24 February 2015

Lenovo devices shipped with dangerous adware

Until Superfish fix, Lenovo devices can't be trusted for secure work

Summary: Enterprise customers are said not to be affected, but millions of consumers and bring-your-own-device users are likely using compromised machines.


By Zack Whittaker | February 19, 2015 in ZDNet

Millions of Lenovo machines potentially at risk from Superfish adware (Image: CNET/CBS Interactive)
Millions of Lenovo owners are being warned to not use their desktops and laptops for "any kind of secure transaction," amid concerns that the company installed adware on their machines.

Lenovo-branded devices sold between September 2014 and January 2015 through consumer online and retail stores, like Best Buy and Amazon.com, are likely affected by the Superfish adware, which hijacks secure internet traffic.

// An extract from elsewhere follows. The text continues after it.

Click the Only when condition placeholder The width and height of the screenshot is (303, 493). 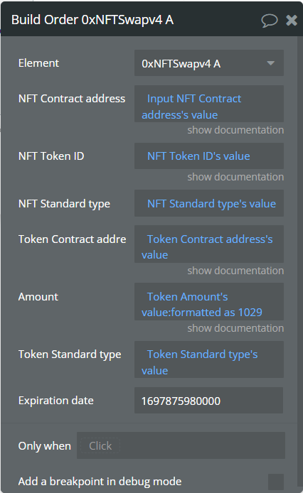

Defcon security chief and security researcher Marc Rogers, who detailed the scope and scale of the adware problem on his blog, told ZDNet that consumers should immediately check to see if their machines are affected.

"If they are affected, they should not use their laptop for any kind of secure transactions until they are able to confirm [the adware] has been removed," he said.

As many as 16 million Lenovo desktops and notebooks shipped in the fourth calendar quarter, according to recent IDC figures and Gartner figures.

Enterprise owners, who bought the device through a business channel, are said not to be affected.